> Short task: Present the lines below as a numbered list, from the line containing "Image resolution: width=299" through the end of the records, skipping blank lines and leaving out the pictures.
— Start of Records supplied —
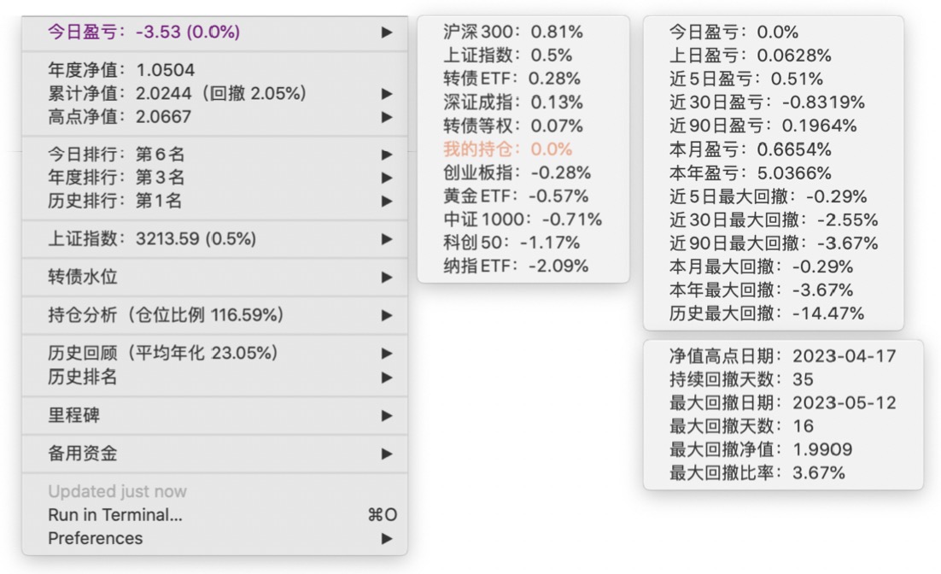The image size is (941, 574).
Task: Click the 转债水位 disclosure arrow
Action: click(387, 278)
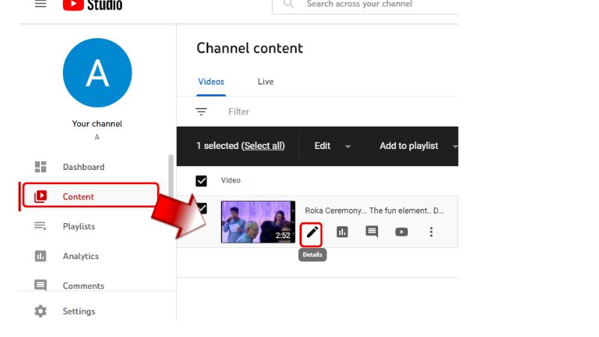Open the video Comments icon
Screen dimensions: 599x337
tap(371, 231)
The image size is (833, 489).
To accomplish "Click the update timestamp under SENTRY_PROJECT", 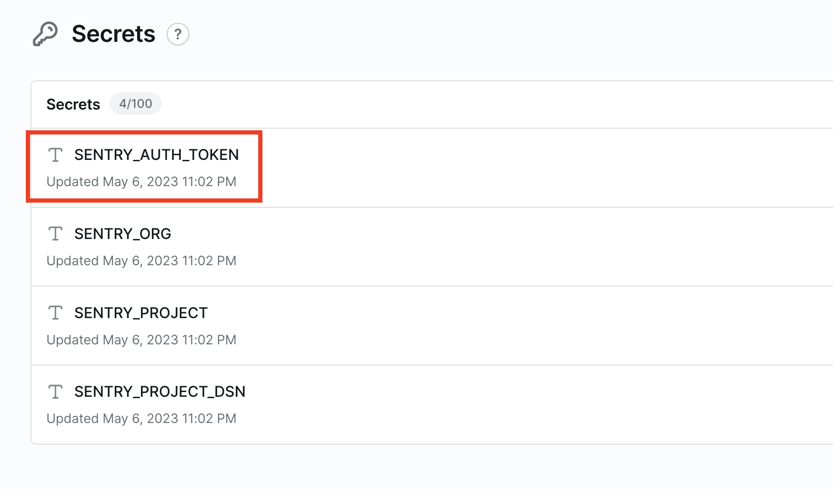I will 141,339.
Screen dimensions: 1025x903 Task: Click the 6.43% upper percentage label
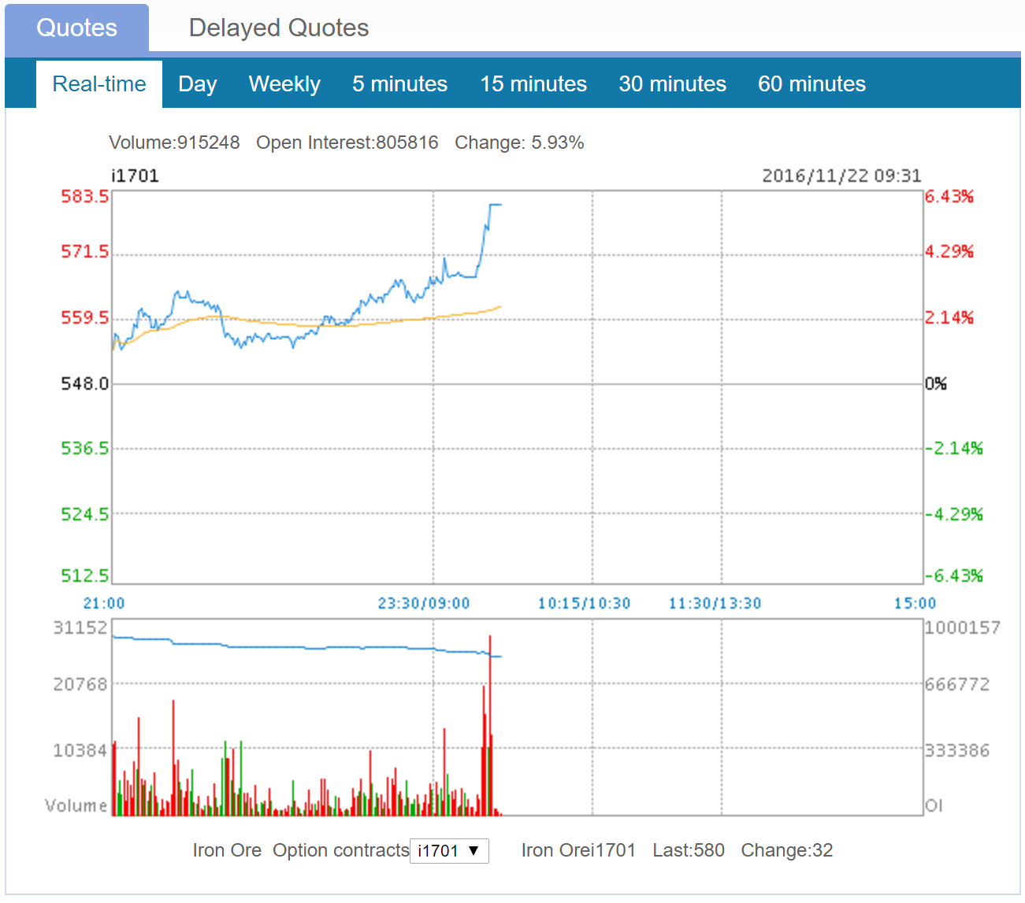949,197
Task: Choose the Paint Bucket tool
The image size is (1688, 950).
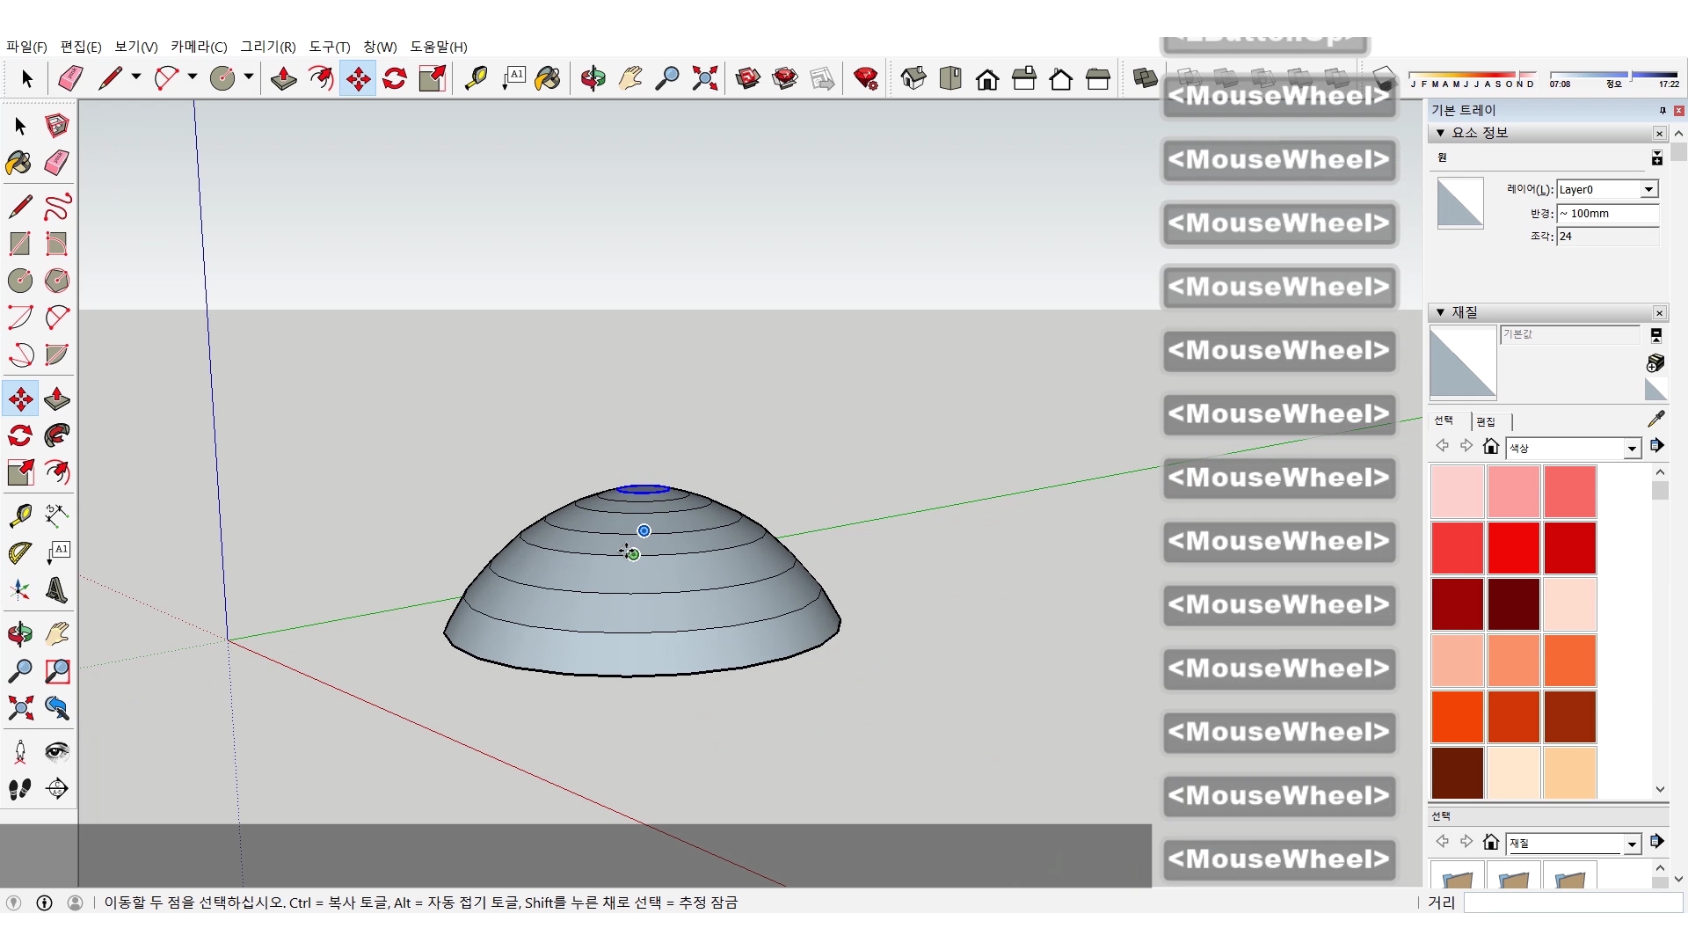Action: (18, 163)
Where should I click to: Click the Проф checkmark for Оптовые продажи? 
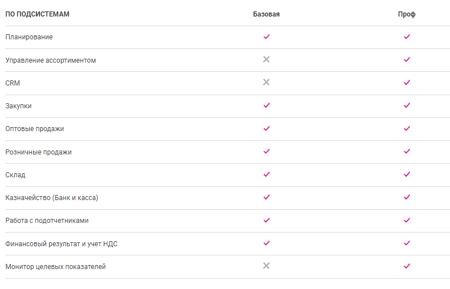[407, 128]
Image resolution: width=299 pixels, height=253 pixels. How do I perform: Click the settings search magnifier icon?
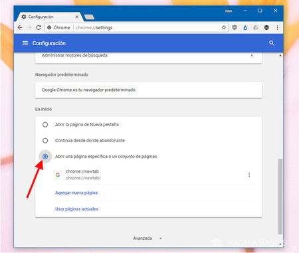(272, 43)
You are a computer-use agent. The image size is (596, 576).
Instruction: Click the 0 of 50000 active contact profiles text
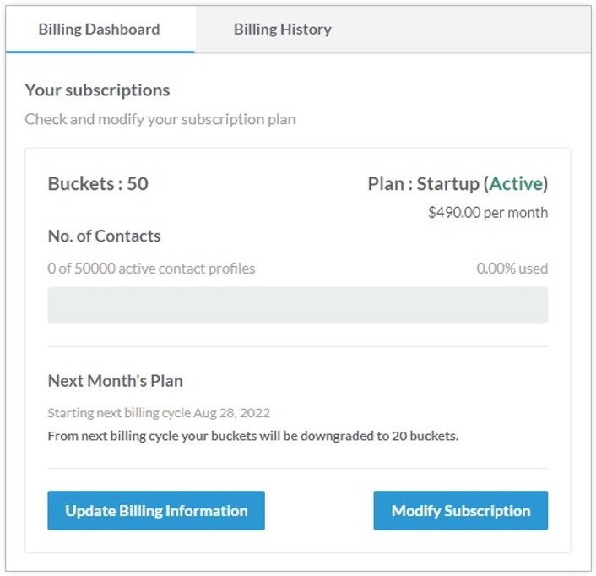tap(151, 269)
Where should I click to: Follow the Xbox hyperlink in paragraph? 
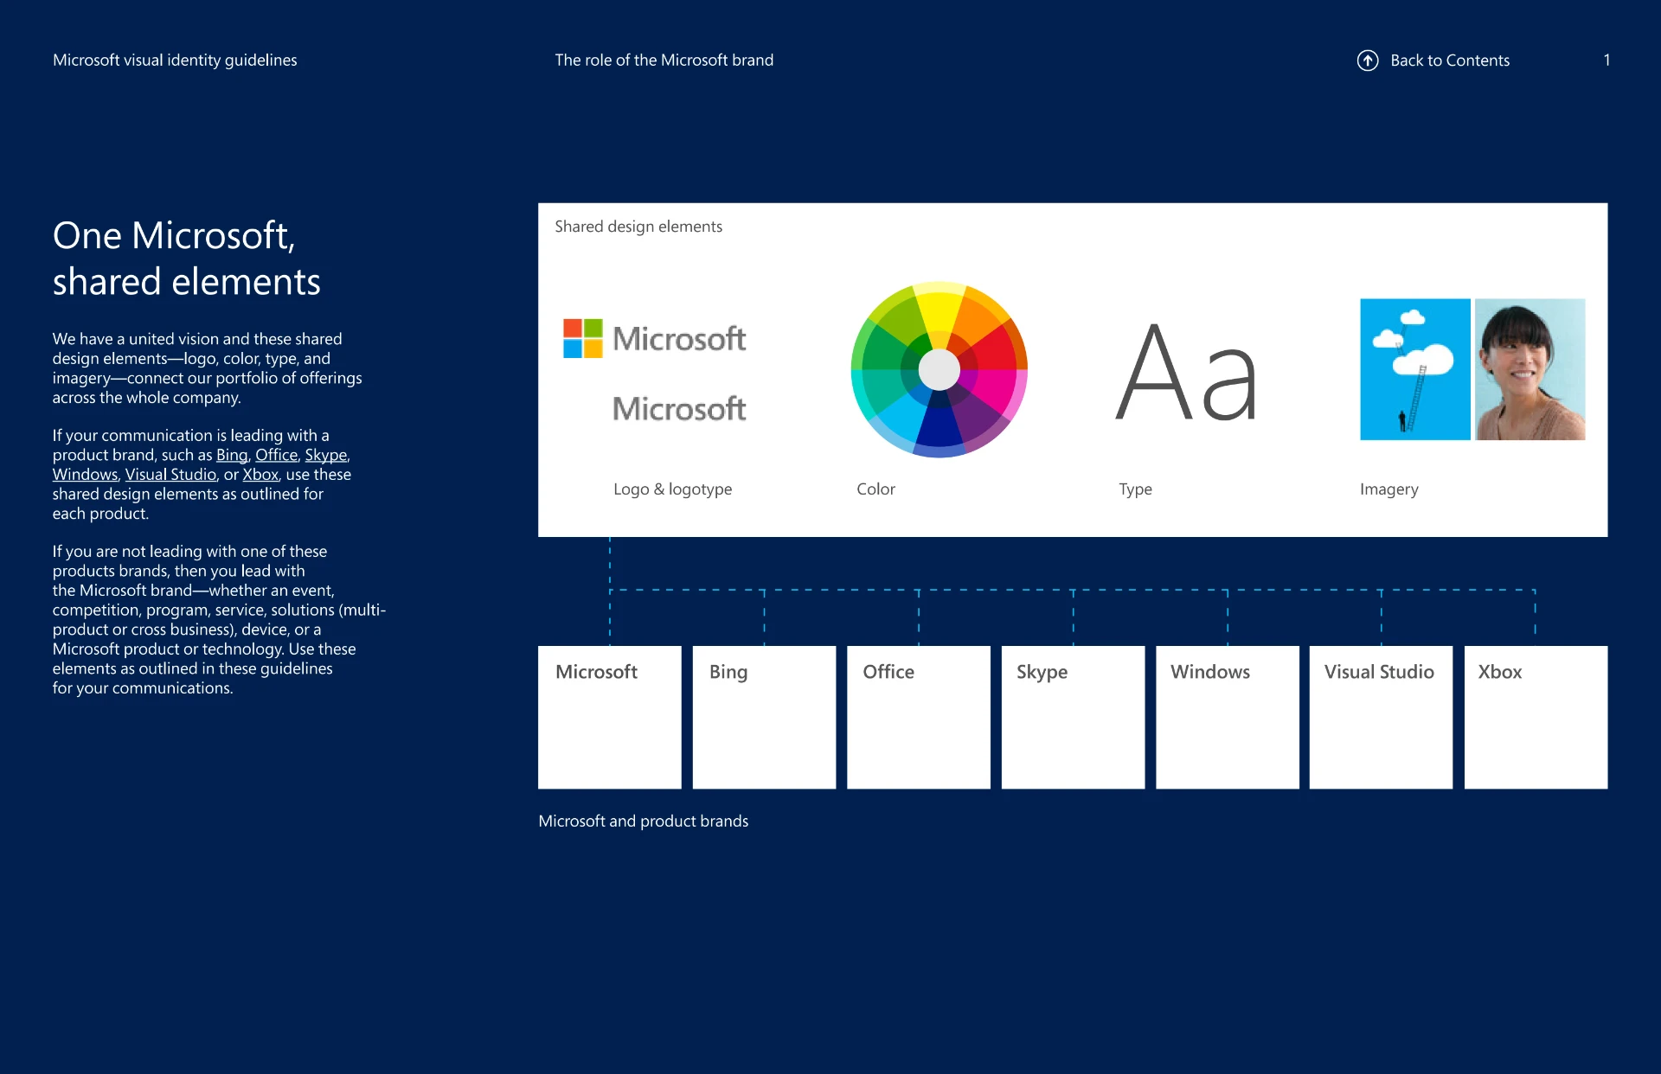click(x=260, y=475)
— End of Records supplied —
> Solution to the exercise:
1. Image resolution: width=299 pixels, height=253 pixels. How do I perform: Click the settings search magnifier icon?
2. (272, 43)
3. You are a computer-use agent. The image size is (596, 576).
4. Instruction: Click the 0 of 50000 active contact profiles text
5. tap(151, 269)
6. Where should I click to: Follow the Xbox hyperlink in paragraph? 
7. click(x=260, y=475)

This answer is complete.